Namun, permasalahannya apakah agama yang dianut oleh masing-masing pihak tersebut membolehkan untuk dilakukannya perkawinan beda agama. Misalnya, dalam ajaran Islam wanita tidak boleh menikah dengan laki-laki yang tidak beragama Islam (Al Baqarah [2]: 221). Selain itu, juga dalam ajaran Kristen perkawinan beda agama dilarang (II Korintus 6: 14-18). Lebih lanjut mengenai permasalahan apa saja yang mungkin timbul dalam perkawinan beda agama bakal munculin permasalahan apa ya?
permasalahan yang dapat timbul apabila dilangsungkannya suatu perkawinan beda agama antara lain:

  1. Keabsahan perkawinan. Mengenai sahnya perkawinan yang dilakukan sesuai agama dan kepercayaanya yang diatur dalam pasal 2 ayat (1) UUP. Hal ini berarti UU Perkawinan menyerahkan keputusannya sesuai dengan ajaran dari agama masing-masing. Namun, permasalahannya apakah agama yang dianut oleh masing-masing pihak tersebut membolehkan untuk dilakukannya perkawinan beda agama. Misalnya, dalam ajaran islam wanita tidak boleh menikah dengan laki-laki yang tidak beragama Islam [Al Baqarah (2):221]. Selain itu juga dalam ajaran Kristen perkawinan beda agama dilarang (I Korintus 6: 14-18).

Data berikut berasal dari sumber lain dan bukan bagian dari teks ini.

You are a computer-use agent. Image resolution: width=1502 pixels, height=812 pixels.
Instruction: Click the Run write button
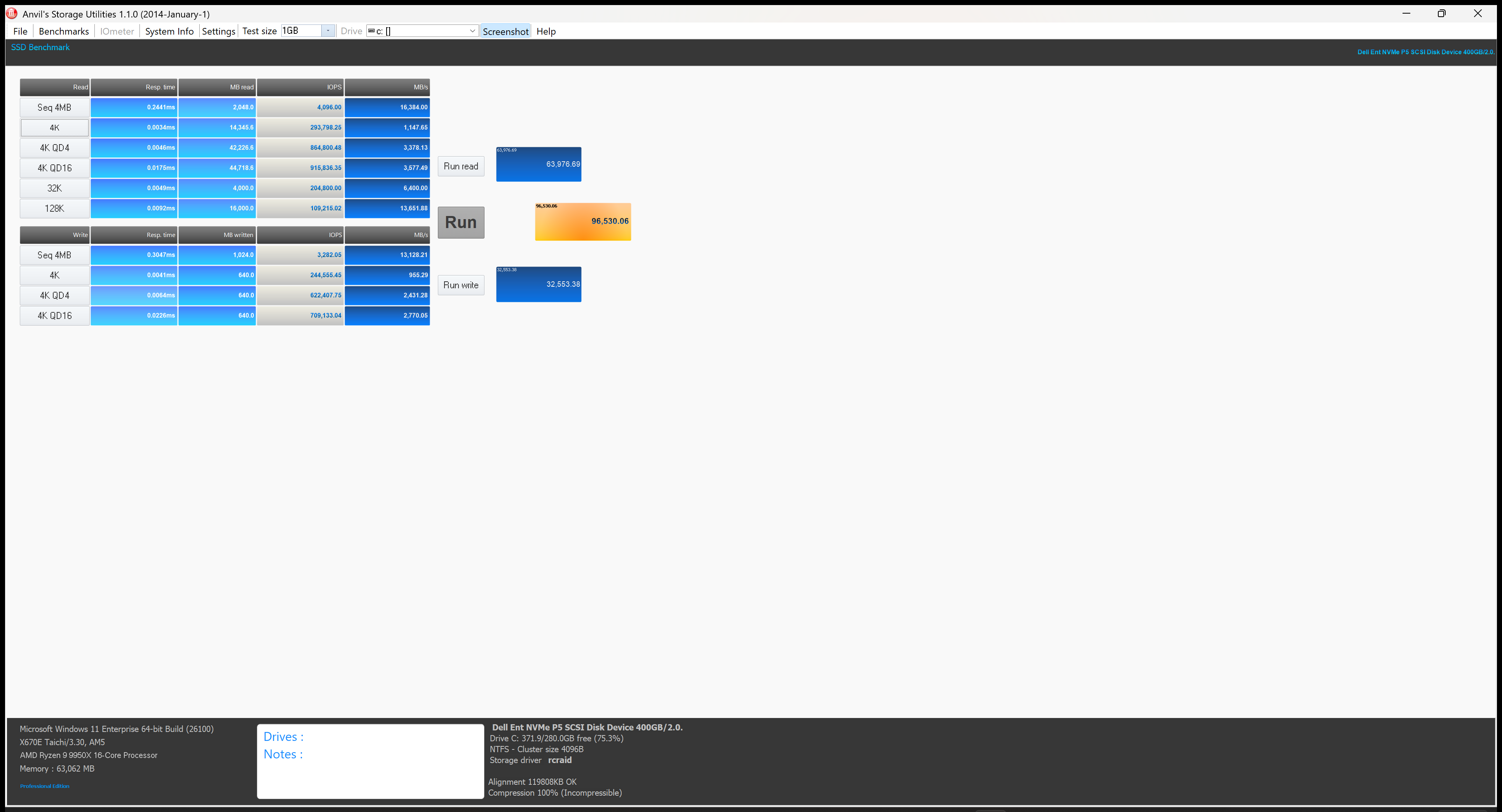[461, 285]
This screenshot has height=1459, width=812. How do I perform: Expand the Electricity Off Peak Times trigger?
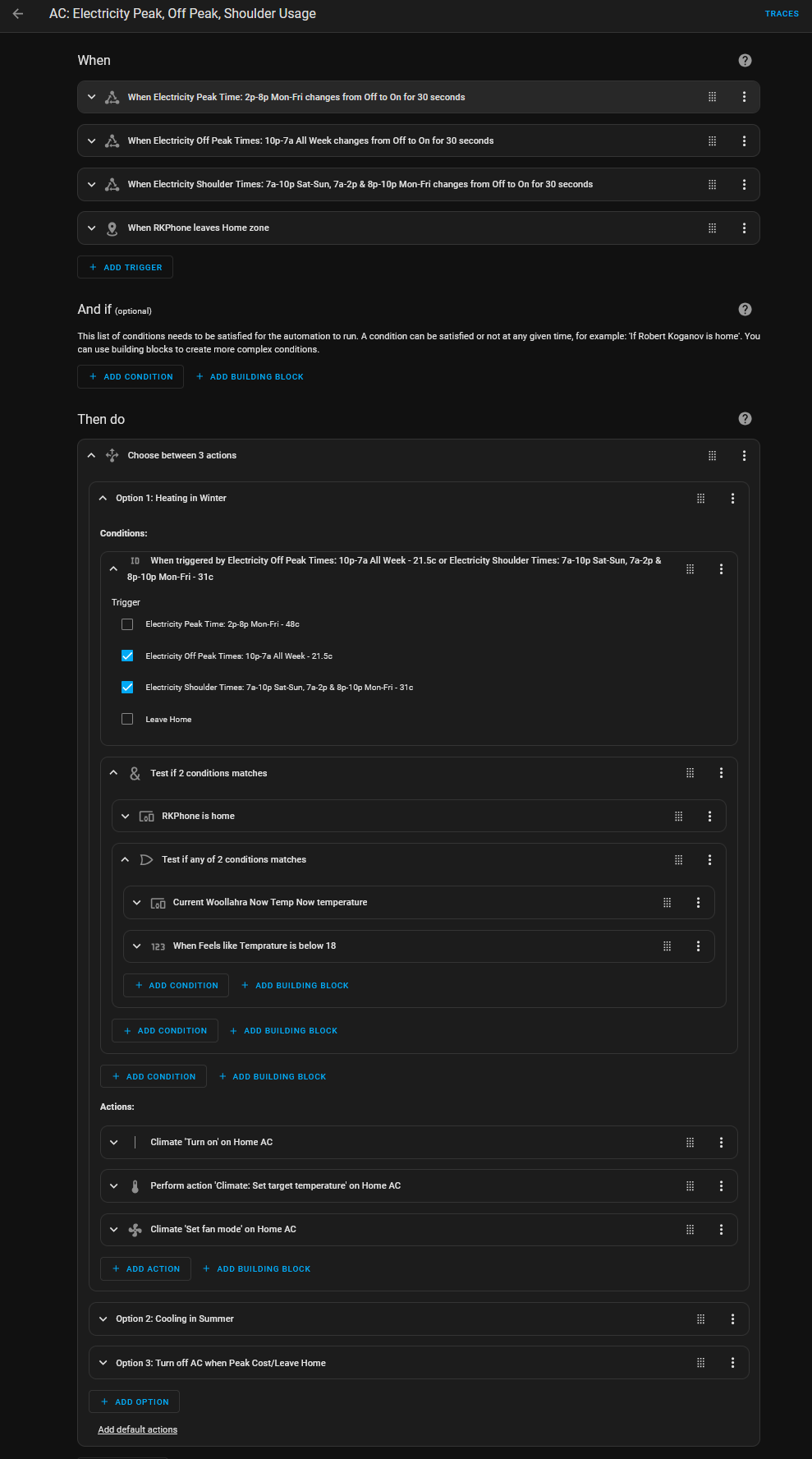pyautogui.click(x=92, y=141)
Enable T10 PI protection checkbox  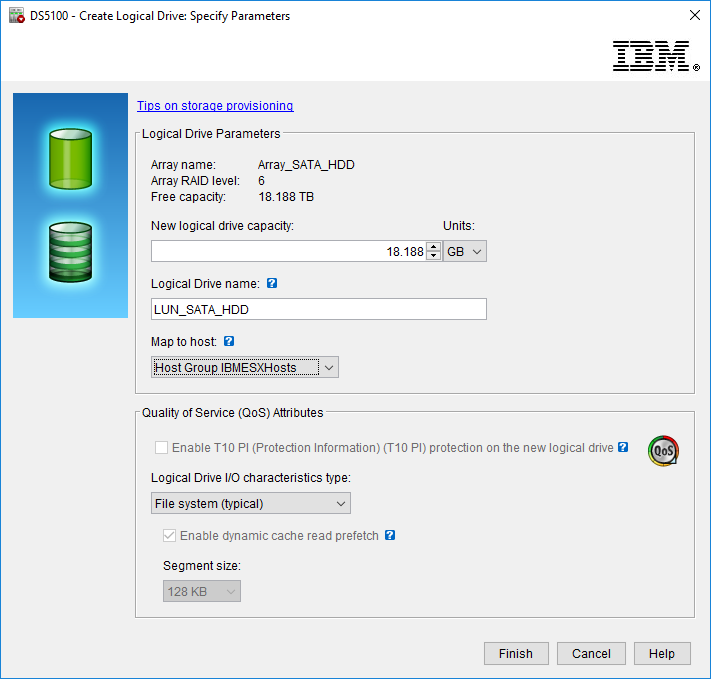[x=162, y=448]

  1. Pencatatan perkawinan. Apabila perkawinan beda agama tersebut dilakukan oleh orang yang beragama Islam dan Kristen, maka terjadi permasalahan mengenai pencatatan perkawinan. Apakah di Kantor Urusan Agama atau di Kantor Catatan Sipil oleh karena ketentuan pencatatan perkawinan untuk agama Islam dan di luar agama Islam berbeda. Apabila ternyata pencatatan perkawinan beda agama akan dilakukan di Kantor Catatan Sipil, maka akan dilakukan pemeriksaan terlebih dahulu apakah perkawinan beda agama yang dilangsungkan tersebut memenuhi ketentuan dalam pasal 2 UUP tentang syarat sahnya suatu perkawinan. Apabila pegawai pencatat perkawinan berpendapat bahwa terhadap perkawinan tersebut ada larangan menurut UUP maka ia dapat menolak untuk melakukan pencatatan perkawinan [pasal 21 ayat (1) UUP].

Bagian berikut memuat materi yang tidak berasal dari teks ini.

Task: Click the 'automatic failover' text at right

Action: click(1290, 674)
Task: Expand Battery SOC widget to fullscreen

  1. Status anak. Apabila pencatatan perkawinan pasangan beda agama tersebut ditolak, maka hal itu juga akan memiliki akibat hukum terhadap status anak yang terlahir dalam perkawinan. Menurut ketentuan pasal 42 UUP, anak yang sah adalah anak yang dilahirkan dalam atau sebagai akibat perkawinan yang sah. Oleh karena tidak dilakukannya pencatatan perkawinan, maka menurut hukum anak tersebut bukanlah anak yang sah dan hanya memiliki hubungan perdata dengan ibunya atau keluarga ibunya [pasal 2 ayat (2) jo. pasal 43 ayat (1) UUP].

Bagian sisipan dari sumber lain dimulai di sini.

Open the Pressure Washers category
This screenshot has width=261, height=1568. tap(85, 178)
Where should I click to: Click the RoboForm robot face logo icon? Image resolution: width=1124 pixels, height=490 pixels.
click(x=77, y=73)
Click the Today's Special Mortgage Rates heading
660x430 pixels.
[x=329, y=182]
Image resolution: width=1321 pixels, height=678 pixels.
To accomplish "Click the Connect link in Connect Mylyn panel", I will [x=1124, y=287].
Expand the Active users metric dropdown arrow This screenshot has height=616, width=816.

  1. Perkawinan beda agama yang dilakukan di luar negeri. Apabila ternyata perkawinan beda agama tersebut dilakukan di luar negeri, maka dalam kurun waktu satu tahun setelah suami istri itu kembali ke wilayah Indonesia harus mendaftarkan surat bukti perkawinan mereka ke Kantor Pencatatan Perkawinan tempat tinggal mereka [pasal 56 ayat (2) UUP]. Permasalahan yang timbul akan sama seperti halnya yang dijelaskan dalam poin 2. Meskipun tidak sah menurut hukum Indonesia, bisa terjadi Catatan Sipil tetap menerima pendaftaran perkawinan tersebut. Pencatatan di sini bukan dalam konteks sah tidaknya perkawinan, melainkan sekedar pelaporan administratif

Akan tetapi, pada praktiknya memang masih dapat terjadi adanya perkawinan beda agama di Indonesia. Guru Besar Hukum Perdata Universitas Indonesia Prof. Wahyono Darmabrata, menjabarkan ada empat cara yang populer ditempuh pasangan beda agama agar pernikahannya dapat dilangsungkan. Menurut Wahyono, empat cara tersebut adalah:
1.      Meminta penetapan pengadilan,
2.      Perkawinan dilakukan menurut masing-masing agama,
3.      Penundukan sementara pada salah satu hukum agama,
4.      Menikah di luar negeri.

Maka hati-hati sebelum bertindak, pikir dahulu sebelum anda mengenal atau mengajak pasangan kekasih yang beda agama sebelum muncul permasalahan di kemudian hari. Awalnya cinta tidak mengenal derajat, kedudukan atau latar belakang, tetapi permasalahan tetap akan muncul di kemudian hari karena putra-putri anda adalah bukti kelanjutan generasi selanjutnya.